When asked about discrimination and oppression, he indicated that his first awareness of race was around age eight or nine. He reported not really understanding poverty until the arrival of television. He denied experiencing any direct threats to his life but acknowledged ugly telephone calls and sometimes being followed in his car, and having chemicals sprayed on his front lawn in the form of a cross. 

He’s been an NAACP member since 1956, 67 years and was the president of the Forrest County Branch from 1970-1974, and has been president again since 2001. He indicates, “Nobody else seems to want it.” He believes it is the largest branch in the state. When you go to the Mississippi NAACP website – http://naacpms.org, the first words you see are When We Fight We Win. Beyond his focused, kind and generous demeanor, Magee has been and continues to be a fighter for equality and justice – a man of significance.

Photo from records of Clarence Magee’s repeated denial when attempting to register to vote.

Magee’s Oral History is recorded in The Library of Congress and the National Museum of African American History and Culture. The interview was conducted by Dr. Emilye Crosby at University of Southern Mississippi, December 01, 2015, and can be seen at https://www.loc.gov/item/2016655404/.

How often do we get to be in the presence of someone whose life story is archived in The Library of Congress?

When discussing freedom, he shared, “We use the word freedom sort of loosely; did we know what it meant then? Freedom from being harassed? We were terrorized – we lived like that all our lives. Freedom is not free. Freedom incurs immense responsibility. Too many people have a false notion of freedom. We live in a society today where everyone is comfortable. Most people get what they want, or someone will give them what they need. Where is the incentive to do better? Yet we are free.”

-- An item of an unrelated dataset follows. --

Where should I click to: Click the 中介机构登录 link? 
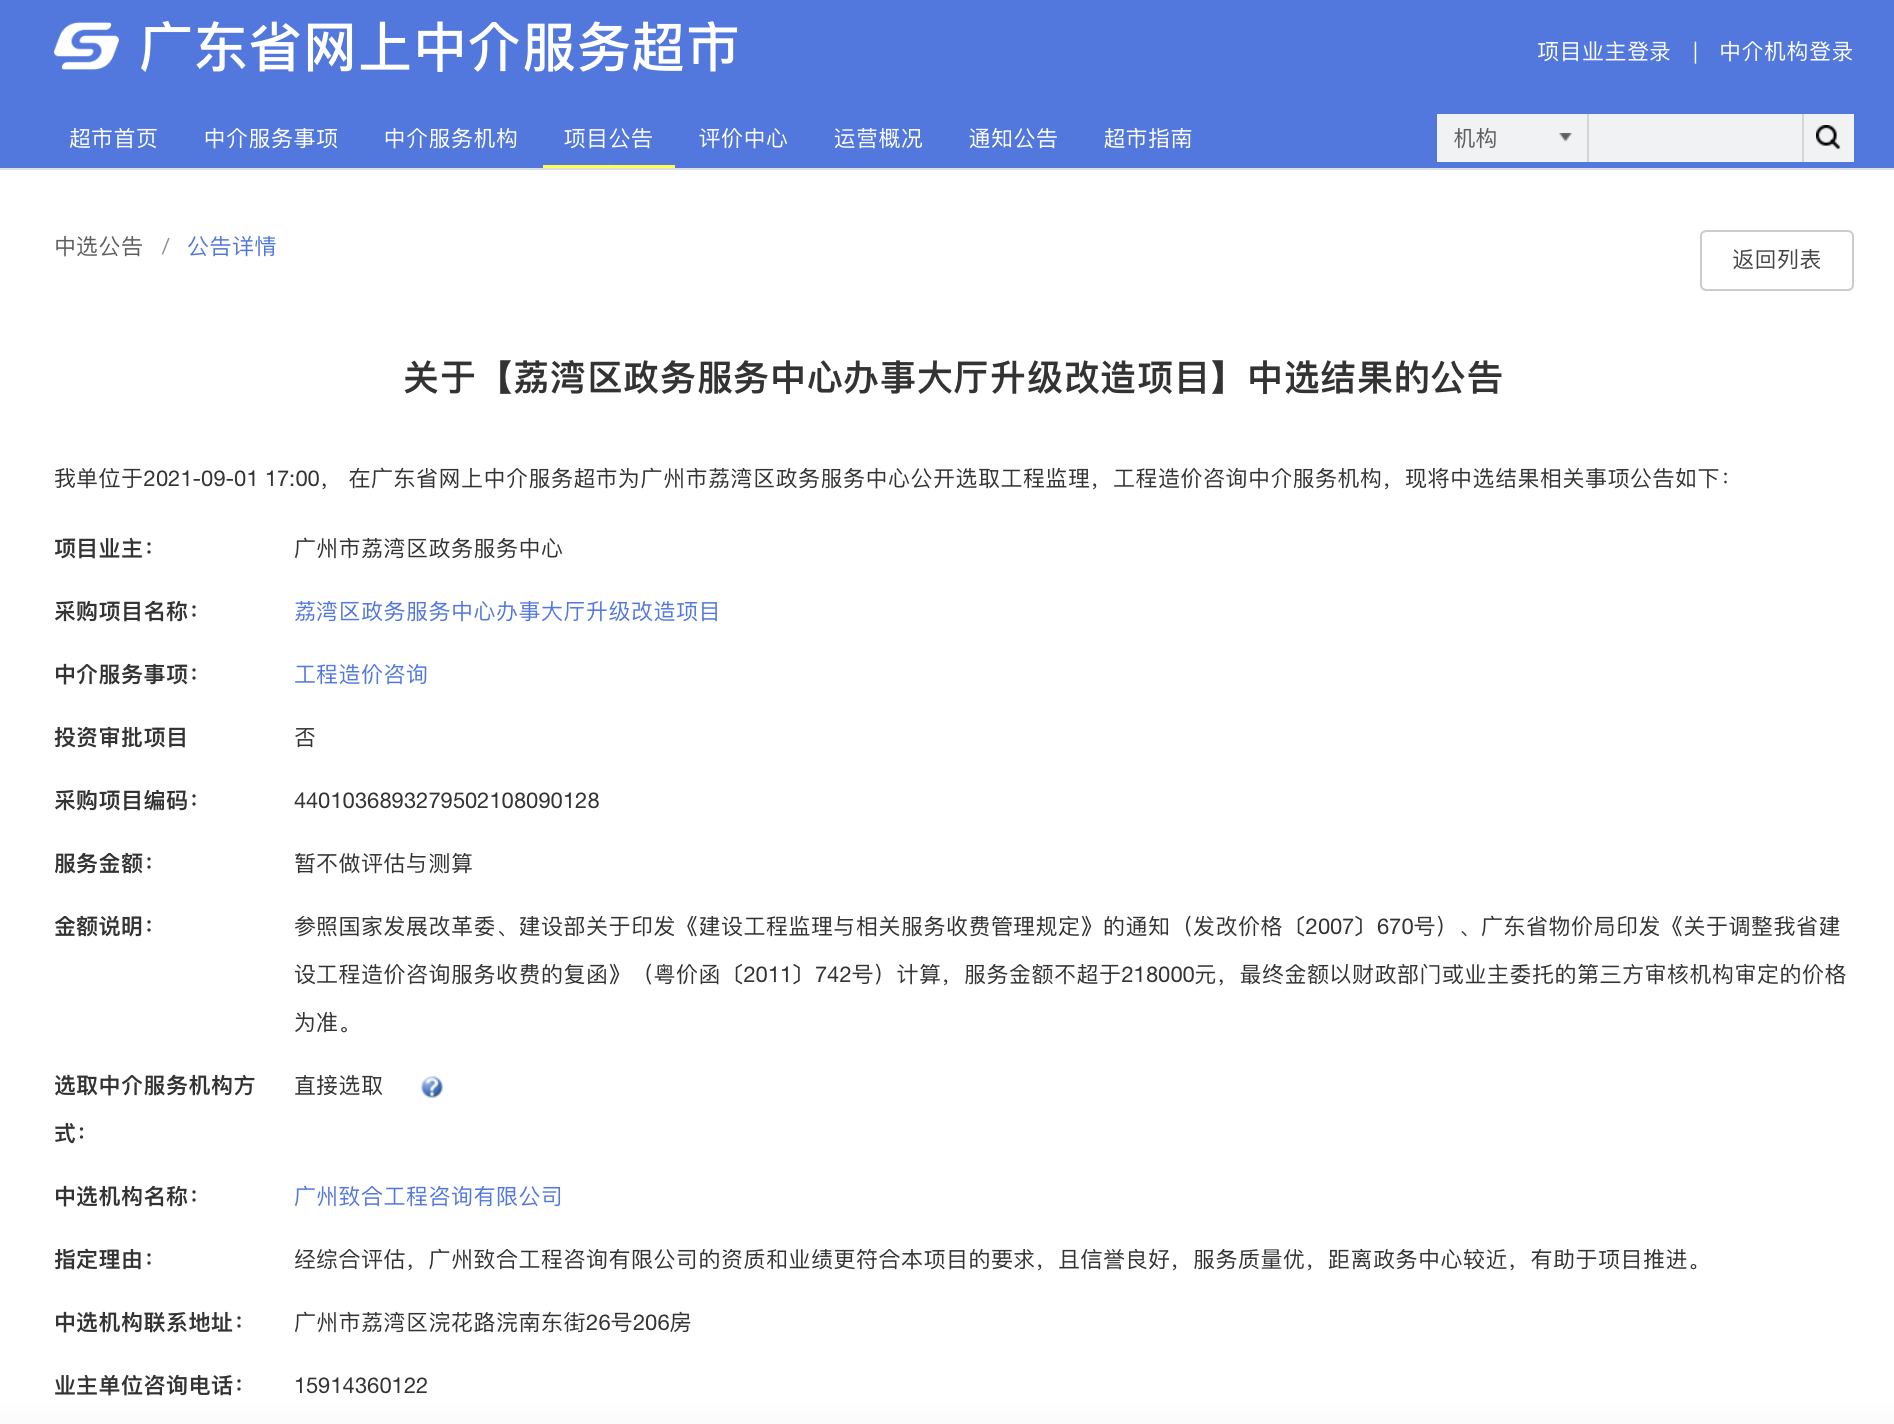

When asked to share what he would like people to know about The Civil Rights Movement, he said, “The courage. The legacy of courage that we must keep on keeping on in spite of the odds. Don’t let opportunity pass you by. We have a long legacy of investing in what we call freedom. If they don’t keep the investment going, then what will our future generations have to inspire the?”

Acknowledging the life and life’s work of Magee is a privilege, and not difficult in the least. Nor should it be for us to follow his example – digging deeper, investing time and energy – because as we are sadly reminded each day, freedom isn’t free, and it is also fragile.